Given instruction:
Reproduce, character for character, the rows from their beginning through the line containing "tap(618, 89)". Include that final line and nothing after it.
====
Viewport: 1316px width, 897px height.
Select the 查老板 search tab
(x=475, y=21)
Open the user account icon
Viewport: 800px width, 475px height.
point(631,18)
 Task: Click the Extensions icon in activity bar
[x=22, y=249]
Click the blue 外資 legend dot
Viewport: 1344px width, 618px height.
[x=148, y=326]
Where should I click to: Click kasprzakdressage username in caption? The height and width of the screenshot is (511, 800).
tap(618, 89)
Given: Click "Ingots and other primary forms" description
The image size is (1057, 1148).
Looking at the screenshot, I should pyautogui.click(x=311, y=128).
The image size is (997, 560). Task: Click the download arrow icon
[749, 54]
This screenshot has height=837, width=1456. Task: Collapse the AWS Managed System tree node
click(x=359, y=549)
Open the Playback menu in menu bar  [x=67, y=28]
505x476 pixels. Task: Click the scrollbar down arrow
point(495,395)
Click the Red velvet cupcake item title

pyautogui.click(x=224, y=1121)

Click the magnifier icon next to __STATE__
====
The reply:
Viewport: 1316px width, 897px height.
Select the 查老板 search tab
(x=475, y=21)
Open the user account icon
Viewport: 800px width, 475px height.
point(631,18)
 Task: Click the Extensions icon in activity bar
[x=22, y=249]
Click the blue 外資 legend dot
Viewport: 1344px width, 618px height.
[x=148, y=326]
Where should I click to: Click kasprzakdressage username in caption? The height and width of the screenshot is (511, 800).
tap(618, 89)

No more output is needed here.